*所给文本*
T2
洛谷 P2839 Middle
對於中位數,考慮二分,將資料中大於等於該數的標為 \(1\),小於的標為 \(0\),求和大於(等於)\(0\)則合法,否則非法。對於這個題,每次詢問可以發現 \([b, c]\) 必選,前後兩端不必全選。因此考慮前後兩端的最大後 / 字首和。接下來考慮如何快速標記。注意到當二分的數每次增加 \(1\) 時,只有一種數的權值會變化。於是對值域建主席樹,每次查詢在對應的樹上查即可。
程式碼
#include <iostream>
#include <algorithm>
#include <map>
using namespace std;
int n, q;
int a[200005];
int d[200005], dcnt;
int rt[200005];
pair<int, int> p[200005];
struct node {
int l, r, s, lmx, rmx;
} T[10000005];
node operator+(node a, node b) {
node ret;
ret.s = a.s + b.s;
ret.lmx = max(a.lmx, a.s + b.lmx);
ret.rmx = max(b.rmx, b.s + a.rmx);
ret.l = ret.r = 0;
return ret;
}
struct Segment_Tree {
int ncnt;
void pushup(int o) {
T[o].s = T[T[o].l].s + T[T[o].r].s;
T[o].lmx = max(T[T[o].l].lmx, T[T[o].l].s + T[T[o].r].lmx);
T[o].rmx = max(T[T[o].r].rmx, T[T[o].r].s + T[T[o].l].rmx);
}
void Build(int& o, int l, int r) {
o = ++ncnt;
if (l == r) {
T[o].s = T[o].lmx = T[o].rmx = -1;
return;
}
int mid = (l + r) >> 1;
Build(T[o].l, l, mid);
Build(T[o].r, mid + 1, r);
pushup(o);
// cout << o << " " << l << " " << r << " " << T[o].s << " " << T[o].lmx << " " << T[o].rmx << "\n";
}
void Insert(int& p, int q, int l, int r, int x) {
p = ++ncnt;
T[p] = T[q];
if (l == r) {
T[p].s = T[p].lmx = T[p].rmx = 1;
return;
}
int mid = (l + r) >> 1;
if (x <= mid)

*所给数据*
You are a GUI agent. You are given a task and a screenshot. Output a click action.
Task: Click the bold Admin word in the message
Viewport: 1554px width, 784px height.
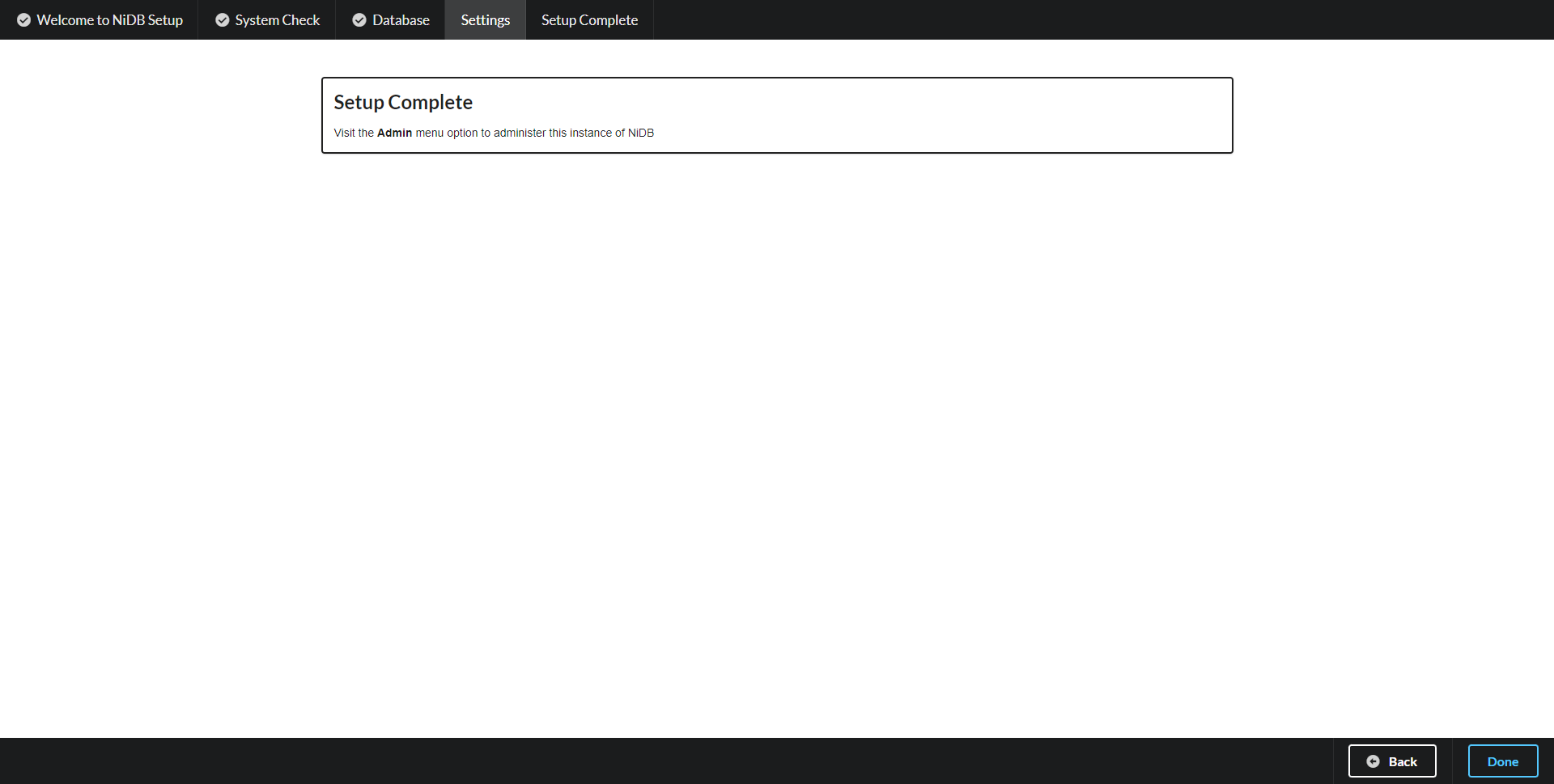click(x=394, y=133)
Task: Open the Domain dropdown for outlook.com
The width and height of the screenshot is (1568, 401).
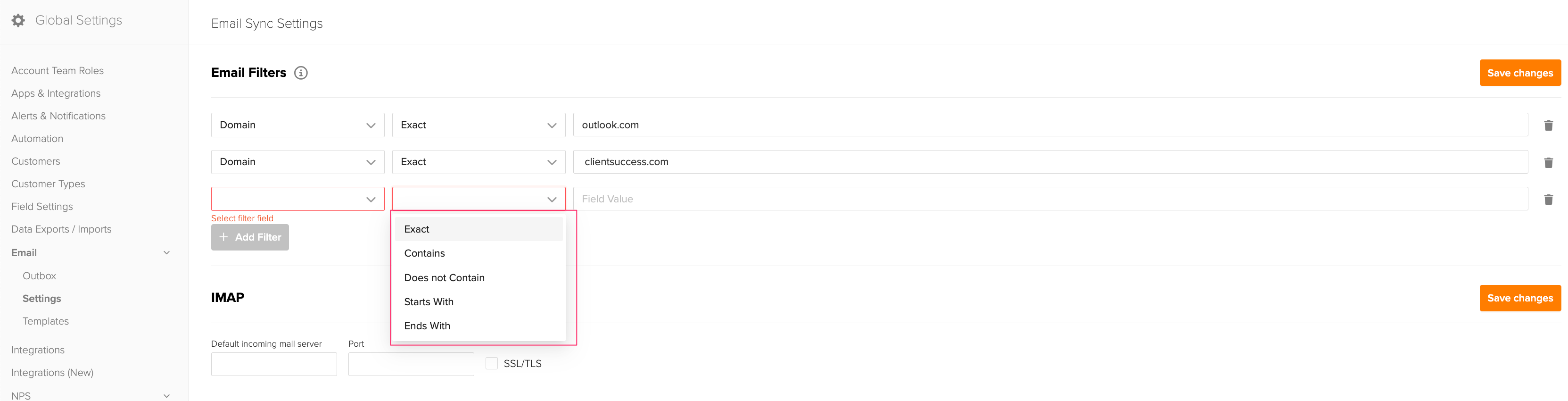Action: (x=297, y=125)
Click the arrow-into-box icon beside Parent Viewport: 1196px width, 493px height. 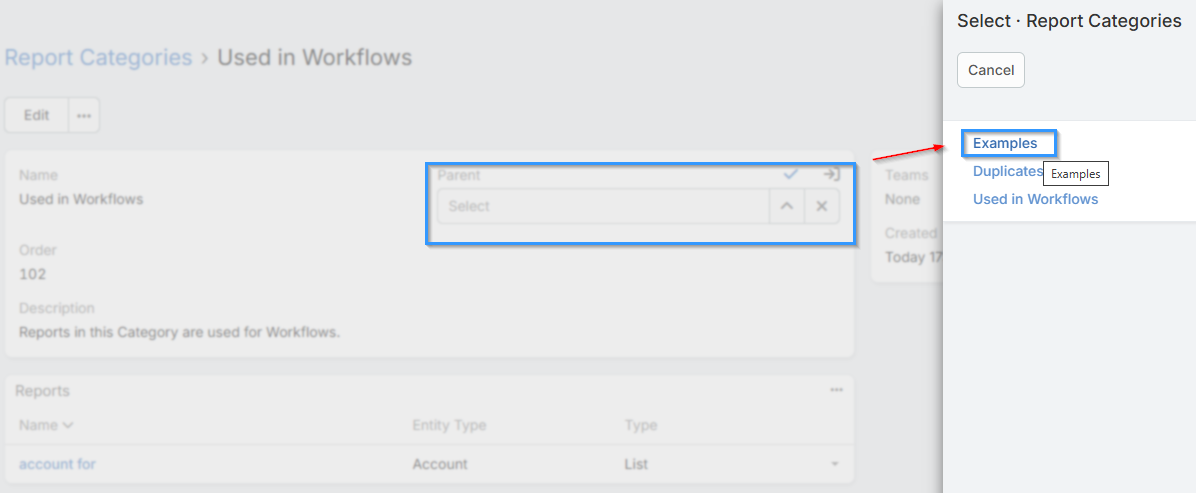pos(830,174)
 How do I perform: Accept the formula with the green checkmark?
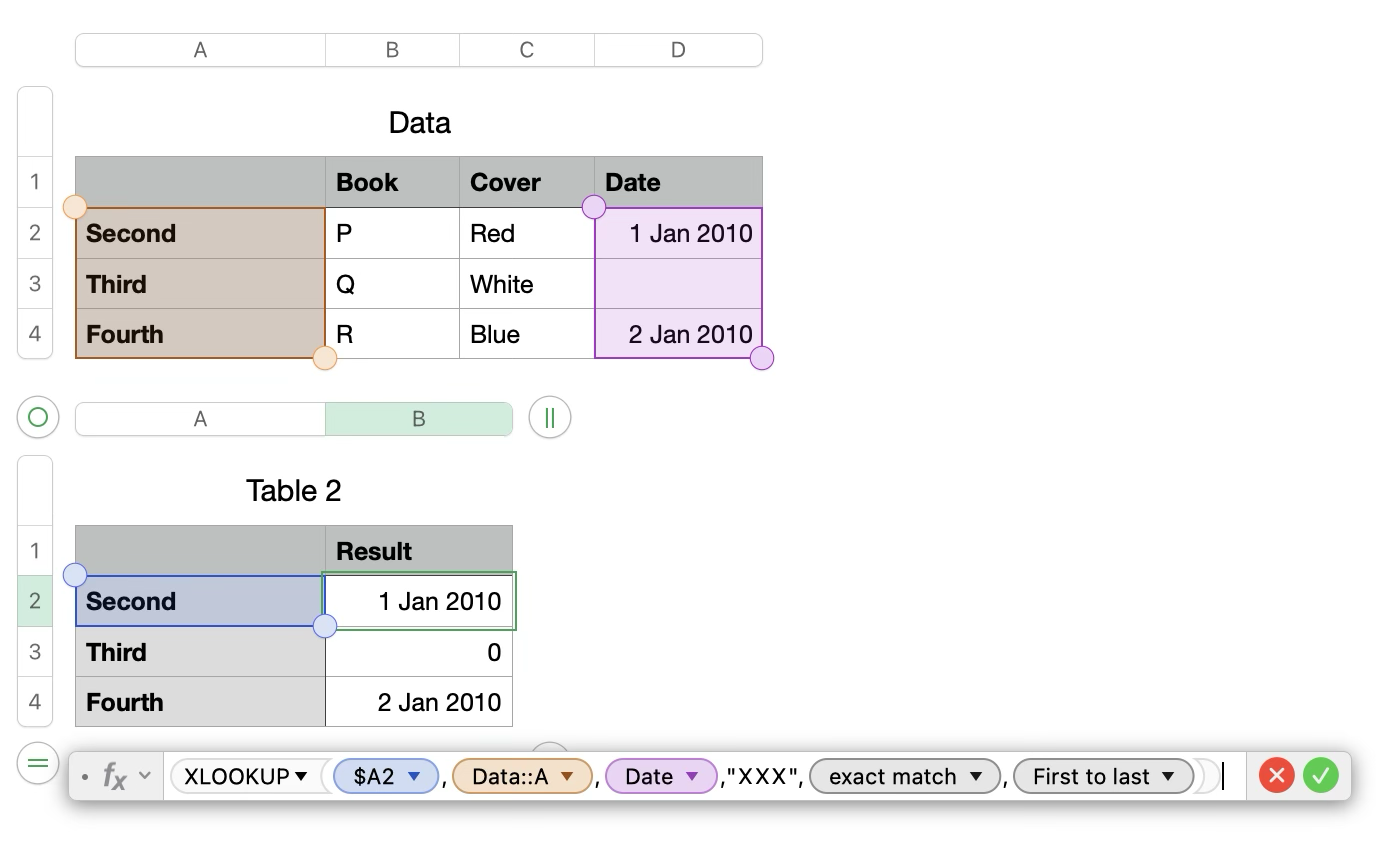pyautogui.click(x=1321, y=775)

*待办事项*
(1) 请从记录的第一行开始，到含有“click(x=394, y=133)”的那一行结束，首尾两行都算在内，把这几行重新写一遍，请求部分照原样保留。答案里的坐标数值一律乘以 2.3，四舍五入取整（正好 .5 的进一位），图片不用放进去。
(2) 把讲洛谷 P2839 的那篇题解从最后一行后面接着写下去。

*逐项结果*
(1)
You are a GUI agent. You are given a task and a screenshot. Output a click action.
Task: Click the bold Admin word in the message
Viewport: 1554px width, 784px height.
click(x=906, y=306)

(2)
Insert(T[p].l, T[q].l, l, mid, x);
else
Insert(T[p].r, T[q].r, mid + 1, r, x);
pushup(p);
}
node Query(int o, int l, int r, int L, int R) {
if (L > R)
return (node) { 0, 0, 0, 0, 0 };
if (L <= l && r <= R)
return T[o];
int mid = (l + r) >> 1;
if (R <= mid)
return Query(T[o].l, l, mid, L, R);
if (L > mid)
return Query(T[o].r, mid + 1, r, L, R);
return Query(T[o].l, l, mid, L, R) + Query(T[o].r, mid + 1, r, L, R);
}
} seg;
int vrt[200005];
map<int, int> mp;
bool chk(int k, int a, int b, int c, int d) {
// cout << k << " " << vrt[k] << "\n";
int s = seg.Query(vrt[k], 1, n, b + 1, c - 1).s;
int l = seg.Query(vrt[k], 1, n, a, b).rmx;
int r = seg.Query(vrt[k], 1, n, c, d).lmx;
// cout << s << " " << l << " " << r << "\n";
return s + l + r >= 0;
}
int _mp[200005];
int pp;
int Answer(int a, int b, int c, int d) {
// cout << a << " " << b << " " << c << " " << d << "\n";
if (b == c) {
if (a == b) {
if (c == d)
return _mp[::a[a]];
else
return max(_mp[::a[a]], Answer(a, a, c + 1, d));
} else
return max(Answer(a, b - 1, c, d), Answer(b, b, c, d));
}
int l = 1, r = dcnt, mid, ans = -1;
while (l <= r) {
mid = (l + r) >> 1;
if (chk(mid, a, b, c, d))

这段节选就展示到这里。